Vuoi essere felice? Mettiti in gioco, diventa compagno di imprese! Quelle belle però, quelle che sembrano impossibili, ma realizzano i desideri di chi da solo non ce la fa… perché ha bisogno di te. Scommetti su questo e alla fine scoprirai che felici si è quando si è felici insieme e non quando si vince solitari.

Questo siamo noi di 3zero3 racing team: amici e sportivi che si alleano con altri per realizzare incontri straordinari. Da anni facciamo progetti ed eventi di mototerapia sui nostri territori e non solo.

Cioè, facciamo ciò che a noi piace: girare, con ogni mezzo, in acqua e terra, ma non da soli. Quello che piace a noi, ci piace farlo con ragazzi che da soli non ce la farebbero: ragazzi con disabilità, fisica o intellettiva. La nostra specialità: accelerate di adrenalina positiva e tanti incontri per creare o consolidare relazioni di amicizia tra ragazzi e le loro famiglie. Un team che è più che altro una famiglia, che si allarga a tanti. Insieme, fare a metà di tutto: della fatica e del divertimento, della felicità e dei pesi di una vita. Già, perché da certe situazioni o malattie a volte davvero pesanti non si può scappare, ma riscattare il tempo dal dolore e trasformare le ore in allegria – io ci sono e sono qui per te! – quello si può.

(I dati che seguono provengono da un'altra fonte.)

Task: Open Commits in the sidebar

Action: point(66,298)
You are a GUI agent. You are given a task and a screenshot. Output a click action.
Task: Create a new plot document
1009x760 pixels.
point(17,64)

Il nostro progetto No limits è basato su uguaglianza e inclusione, dove la nostra passione per lo sport e i motori interagisce con lo regalare emozioni ai ragazzi diversamente abili. In queste occasioni di mototerapia i ragazzi hanno la possibilità di vivere a pieno e superare quei limiti imposti dalla società e spesso dalle loro condizioni, vogliamo fargli vivere un momento di spensieratezza.

Il nostro obiettivo è quello di non abbandonare mai questi ragazzi accompagnandoli in un percorso integrativo dove non c’è disabilità o difficoltà che impedisca la realizzazione dei loro e dei nostri sogni, e, visti i benefici della mototerapia, riconosciuti anche da recenti studi, dove non si tratta di una sola esperienza ludica, ma di una terapia complementare che migliora lo stato psico-fisico del paziente e della sua famiglia, le giornate devo essere una costante nella vita di questi ragazzi cosi da poter portare aventi un unico obiettivo: divertirsi e vincere la gara della vita, contro la bugia dell’impossibilità.